WHAT IS EXPECTED => Write out the full set of records below exactly.

DATA SHOWN =>

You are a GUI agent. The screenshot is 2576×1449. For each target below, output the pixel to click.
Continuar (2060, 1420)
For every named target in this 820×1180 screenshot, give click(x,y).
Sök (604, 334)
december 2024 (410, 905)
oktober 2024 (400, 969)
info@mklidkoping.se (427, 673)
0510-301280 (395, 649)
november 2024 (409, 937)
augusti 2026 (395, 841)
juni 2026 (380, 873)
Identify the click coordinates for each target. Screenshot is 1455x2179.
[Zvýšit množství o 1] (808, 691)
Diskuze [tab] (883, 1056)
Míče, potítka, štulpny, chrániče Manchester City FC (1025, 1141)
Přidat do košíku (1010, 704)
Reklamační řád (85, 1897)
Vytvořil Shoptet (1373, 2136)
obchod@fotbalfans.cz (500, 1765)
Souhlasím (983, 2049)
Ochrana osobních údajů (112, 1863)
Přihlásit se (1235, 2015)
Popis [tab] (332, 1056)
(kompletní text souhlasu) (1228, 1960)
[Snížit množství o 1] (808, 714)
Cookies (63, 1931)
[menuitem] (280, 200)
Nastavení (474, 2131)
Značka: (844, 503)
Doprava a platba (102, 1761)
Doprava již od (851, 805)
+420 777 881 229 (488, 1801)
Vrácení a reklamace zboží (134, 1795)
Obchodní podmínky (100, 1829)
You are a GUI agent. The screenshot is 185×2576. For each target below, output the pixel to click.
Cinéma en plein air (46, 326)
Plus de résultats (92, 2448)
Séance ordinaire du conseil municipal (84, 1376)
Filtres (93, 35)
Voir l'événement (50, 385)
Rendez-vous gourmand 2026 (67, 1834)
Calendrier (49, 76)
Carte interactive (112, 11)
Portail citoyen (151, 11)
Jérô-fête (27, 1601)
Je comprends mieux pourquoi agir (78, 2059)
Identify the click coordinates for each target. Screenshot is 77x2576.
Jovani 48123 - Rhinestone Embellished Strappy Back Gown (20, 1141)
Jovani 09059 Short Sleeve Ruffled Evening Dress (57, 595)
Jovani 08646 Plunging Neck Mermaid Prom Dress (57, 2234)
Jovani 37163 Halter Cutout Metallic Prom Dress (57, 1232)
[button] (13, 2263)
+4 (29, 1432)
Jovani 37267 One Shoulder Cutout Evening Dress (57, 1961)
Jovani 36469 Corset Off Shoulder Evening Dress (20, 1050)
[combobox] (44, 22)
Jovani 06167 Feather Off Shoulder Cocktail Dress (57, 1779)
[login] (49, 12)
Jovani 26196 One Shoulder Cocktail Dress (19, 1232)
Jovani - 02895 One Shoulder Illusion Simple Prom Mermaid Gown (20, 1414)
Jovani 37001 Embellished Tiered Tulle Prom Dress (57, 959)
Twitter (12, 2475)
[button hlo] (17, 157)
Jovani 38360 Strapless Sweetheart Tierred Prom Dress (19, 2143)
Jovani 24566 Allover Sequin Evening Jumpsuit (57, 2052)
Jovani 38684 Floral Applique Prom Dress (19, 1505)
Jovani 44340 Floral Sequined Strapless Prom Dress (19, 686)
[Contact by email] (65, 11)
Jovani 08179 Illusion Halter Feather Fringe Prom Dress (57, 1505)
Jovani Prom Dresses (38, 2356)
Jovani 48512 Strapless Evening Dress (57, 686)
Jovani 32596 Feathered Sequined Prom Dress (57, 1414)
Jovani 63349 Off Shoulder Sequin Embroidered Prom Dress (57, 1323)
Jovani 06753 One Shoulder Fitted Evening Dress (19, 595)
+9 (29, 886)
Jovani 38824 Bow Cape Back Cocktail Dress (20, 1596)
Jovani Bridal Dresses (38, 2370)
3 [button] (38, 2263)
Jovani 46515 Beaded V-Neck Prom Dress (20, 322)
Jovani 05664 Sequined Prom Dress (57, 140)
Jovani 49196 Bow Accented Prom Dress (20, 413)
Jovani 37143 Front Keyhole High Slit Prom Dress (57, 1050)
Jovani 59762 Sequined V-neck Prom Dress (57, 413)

OUTPUT BELOW =>
You are a GUI agent. The screenshot is 2576×1449. For each target below, output the pixel to click.
Continuar (2060, 1420)
For every named target in this 820×1180 screenshot, give click(x,y).
Sök (604, 334)
december 2024 (410, 905)
oktober 2024 (400, 969)
info@mklidkoping.se (427, 673)
0510-301280 (395, 649)
november 2024 (409, 937)
augusti 2026 (395, 841)
juni 2026 (380, 873)
Identify the click coordinates for each target. Screenshot is 1455x2179.
[Zvýšit množství o 1] (808, 691)
Diskuze [tab] (883, 1056)
Míče, potítka, štulpny, chrániče Manchester City FC (1025, 1141)
Přidat do košíku (1010, 704)
Reklamační řád (85, 1897)
Vytvořil Shoptet (1373, 2136)
obchod@fotbalfans.cz (500, 1765)
Souhlasím (983, 2049)
Ochrana osobních údajů (112, 1863)
Přihlásit se (1235, 2015)
Popis [tab] (332, 1056)
(kompletní text souhlasu) (1228, 1960)
[Snížit množství o 1] (808, 714)
Cookies (63, 1931)
[menuitem] (280, 200)
Nastavení (474, 2131)
Značka: (844, 503)
Doprava a platba (102, 1761)
Doprava již od (851, 805)
+420 777 881 229 (488, 1801)
Vrácení a reklamace zboží (134, 1795)
Obchodní podmínky (100, 1829)
You are a GUI agent. The screenshot is 185×2576. For each target below, output the pixel to click.
Cinéma en plein air (46, 326)
Plus de résultats (92, 2448)
Séance ordinaire du conseil municipal (84, 1376)
Filtres (93, 35)
Voir l'événement (50, 385)
Rendez-vous gourmand 2026 (67, 1834)
Calendrier (49, 76)
Carte interactive (112, 11)
Portail citoyen (151, 11)
Jérô-fête (27, 1601)
Je comprends mieux pourquoi agir (78, 2059)
Identify the click coordinates for each target. Screenshot is 77x2576.
Jovani 48123 - Rhinestone Embellished Strappy Back Gown (20, 1141)
Jovani 09059 Short Sleeve Ruffled Evening Dress (57, 595)
Jovani 08646 Plunging Neck Mermaid Prom Dress (57, 2234)
Jovani 37163 Halter Cutout Metallic Prom Dress (57, 1232)
[button] (13, 2263)
+4 (29, 1432)
Jovani 37267 One Shoulder Cutout Evening Dress (57, 1961)
Jovani 36469 Corset Off Shoulder Evening Dress (20, 1050)
[combobox] (44, 22)
Jovani 06167 Feather Off Shoulder Cocktail Dress (57, 1779)
[login] (49, 12)
Jovani 26196 One Shoulder Cocktail Dress (19, 1232)
Jovani - 02895 One Shoulder Illusion Simple Prom Mermaid Gown (20, 1414)
Jovani 37001 Embellished Tiered Tulle Prom Dress (57, 959)
Twitter (12, 2475)
[button hlo] (17, 157)
Jovani 38360 Strapless Sweetheart Tierred Prom Dress (19, 2143)
Jovani 24566 Allover Sequin Evening Jumpsuit (57, 2052)
Jovani 38684 Floral Applique Prom Dress (19, 1505)
Jovani 44340 Floral Sequined Strapless Prom Dress (19, 686)
[Contact by email] (65, 11)
Jovani 08179 Illusion Halter Feather Fringe Prom Dress (57, 1505)
Jovani Prom Dresses (38, 2356)
Jovani 48512 Strapless Evening Dress (57, 686)
Jovani 32596 Feathered Sequined Prom Dress (57, 1414)
Jovani 63349 Off Shoulder Sequin Embroidered Prom Dress (57, 1323)
Jovani 06753 One Shoulder Fitted Evening Dress (19, 595)
+9 (29, 886)
Jovani 38824 Bow Cape Back Cocktail Dress (20, 1596)
Jovani Bridal Dresses (38, 2370)
3 [button] (38, 2263)
Jovani 46515 Beaded V-Neck Prom Dress (20, 322)
Jovani 05664 Sequined Prom Dress (57, 140)
Jovani 49196 Bow Accented Prom Dress (20, 413)
Jovani 37143 Front Keyhole High Slit Prom Dress (57, 1050)
Jovani 59762 Sequined V-neck Prom Dress (57, 413)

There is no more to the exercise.